Starting with the line containing "The image size is (889, 826)." and going on through the line containing "Click the Аккаунт breadcrumb link", return the lines of the data below exactly, and only those.

········

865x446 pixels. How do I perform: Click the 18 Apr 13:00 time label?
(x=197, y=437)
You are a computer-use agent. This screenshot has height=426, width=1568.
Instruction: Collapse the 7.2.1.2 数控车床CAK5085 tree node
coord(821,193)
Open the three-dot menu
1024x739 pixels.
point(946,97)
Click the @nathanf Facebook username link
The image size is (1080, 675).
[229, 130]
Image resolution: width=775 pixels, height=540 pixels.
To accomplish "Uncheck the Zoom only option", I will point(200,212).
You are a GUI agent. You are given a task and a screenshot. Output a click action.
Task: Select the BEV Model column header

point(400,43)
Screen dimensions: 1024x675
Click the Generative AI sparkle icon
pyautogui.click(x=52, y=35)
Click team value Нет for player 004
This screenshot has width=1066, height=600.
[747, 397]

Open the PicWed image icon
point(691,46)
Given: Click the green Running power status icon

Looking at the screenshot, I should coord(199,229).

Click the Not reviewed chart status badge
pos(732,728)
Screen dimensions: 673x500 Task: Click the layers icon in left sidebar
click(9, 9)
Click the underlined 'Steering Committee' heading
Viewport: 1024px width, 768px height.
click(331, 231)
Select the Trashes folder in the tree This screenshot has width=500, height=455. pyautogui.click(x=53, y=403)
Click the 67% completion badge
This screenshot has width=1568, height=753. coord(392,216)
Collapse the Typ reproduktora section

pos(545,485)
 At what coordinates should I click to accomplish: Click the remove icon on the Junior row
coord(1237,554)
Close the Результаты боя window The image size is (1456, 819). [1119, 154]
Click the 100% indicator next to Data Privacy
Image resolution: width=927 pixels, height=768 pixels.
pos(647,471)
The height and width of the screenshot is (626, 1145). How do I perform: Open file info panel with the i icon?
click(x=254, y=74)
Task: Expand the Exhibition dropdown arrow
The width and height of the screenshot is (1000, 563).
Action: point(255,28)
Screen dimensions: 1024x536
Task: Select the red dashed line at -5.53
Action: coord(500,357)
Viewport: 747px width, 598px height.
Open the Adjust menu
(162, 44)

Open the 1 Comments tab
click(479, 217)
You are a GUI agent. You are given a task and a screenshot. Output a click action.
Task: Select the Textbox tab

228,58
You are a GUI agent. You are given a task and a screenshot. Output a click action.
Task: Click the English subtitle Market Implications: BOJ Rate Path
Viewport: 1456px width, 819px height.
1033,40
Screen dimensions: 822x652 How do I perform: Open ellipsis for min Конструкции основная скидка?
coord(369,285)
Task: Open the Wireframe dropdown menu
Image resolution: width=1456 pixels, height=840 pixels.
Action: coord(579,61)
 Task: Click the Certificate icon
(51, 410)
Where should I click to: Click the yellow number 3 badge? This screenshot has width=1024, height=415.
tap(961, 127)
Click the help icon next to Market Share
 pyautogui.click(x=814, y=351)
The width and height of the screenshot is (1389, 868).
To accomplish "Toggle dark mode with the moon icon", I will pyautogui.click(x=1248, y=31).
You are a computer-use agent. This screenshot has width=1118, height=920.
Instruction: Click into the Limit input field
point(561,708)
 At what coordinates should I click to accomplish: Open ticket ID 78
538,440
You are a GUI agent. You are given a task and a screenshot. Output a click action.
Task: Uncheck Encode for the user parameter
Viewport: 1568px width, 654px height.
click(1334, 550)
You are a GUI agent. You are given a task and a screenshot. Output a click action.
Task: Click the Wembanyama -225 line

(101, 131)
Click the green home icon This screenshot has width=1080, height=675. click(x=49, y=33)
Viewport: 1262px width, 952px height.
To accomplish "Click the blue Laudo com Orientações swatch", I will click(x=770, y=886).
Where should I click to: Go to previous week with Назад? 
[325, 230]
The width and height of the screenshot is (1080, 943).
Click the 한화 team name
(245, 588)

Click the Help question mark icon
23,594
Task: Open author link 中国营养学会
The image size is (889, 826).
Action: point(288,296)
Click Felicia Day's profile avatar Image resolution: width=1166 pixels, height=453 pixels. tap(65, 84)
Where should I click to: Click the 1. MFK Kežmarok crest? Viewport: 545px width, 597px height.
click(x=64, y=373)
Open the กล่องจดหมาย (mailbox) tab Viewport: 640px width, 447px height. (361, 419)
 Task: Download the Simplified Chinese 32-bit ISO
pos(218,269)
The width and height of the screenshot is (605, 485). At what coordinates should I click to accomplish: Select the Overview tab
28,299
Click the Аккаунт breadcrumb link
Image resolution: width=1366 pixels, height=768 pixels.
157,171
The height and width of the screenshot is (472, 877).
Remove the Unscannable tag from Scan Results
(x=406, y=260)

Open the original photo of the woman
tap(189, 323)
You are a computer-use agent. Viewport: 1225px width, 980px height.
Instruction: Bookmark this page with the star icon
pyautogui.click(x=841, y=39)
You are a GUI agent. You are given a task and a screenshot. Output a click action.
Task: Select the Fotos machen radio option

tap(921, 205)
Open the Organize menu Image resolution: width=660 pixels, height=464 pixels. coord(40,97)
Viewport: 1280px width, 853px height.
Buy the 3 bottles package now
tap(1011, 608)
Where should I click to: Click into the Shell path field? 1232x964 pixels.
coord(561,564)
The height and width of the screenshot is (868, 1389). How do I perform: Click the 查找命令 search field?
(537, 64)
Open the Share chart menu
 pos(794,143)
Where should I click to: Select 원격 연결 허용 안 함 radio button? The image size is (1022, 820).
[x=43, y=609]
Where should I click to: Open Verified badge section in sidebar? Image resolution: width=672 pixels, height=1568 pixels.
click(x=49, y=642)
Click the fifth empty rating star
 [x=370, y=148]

········

SOLUTION TO THIS EXERCISE →
The image size is (889, 826).
Action: point(288,296)
Click Felicia Day's profile avatar Image resolution: width=1166 pixels, height=453 pixels. tap(65, 84)
Where should I click to: Click the 1. MFK Kežmarok crest? Viewport: 545px width, 597px height.
click(x=64, y=373)
Open the กล่องจดหมาย (mailbox) tab Viewport: 640px width, 447px height. (361, 419)
 Task: Download the Simplified Chinese 32-bit ISO
pos(218,269)
The width and height of the screenshot is (605, 485). At what coordinates should I click to accomplish: Select the Overview tab
28,299
Click the Аккаунт breadcrumb link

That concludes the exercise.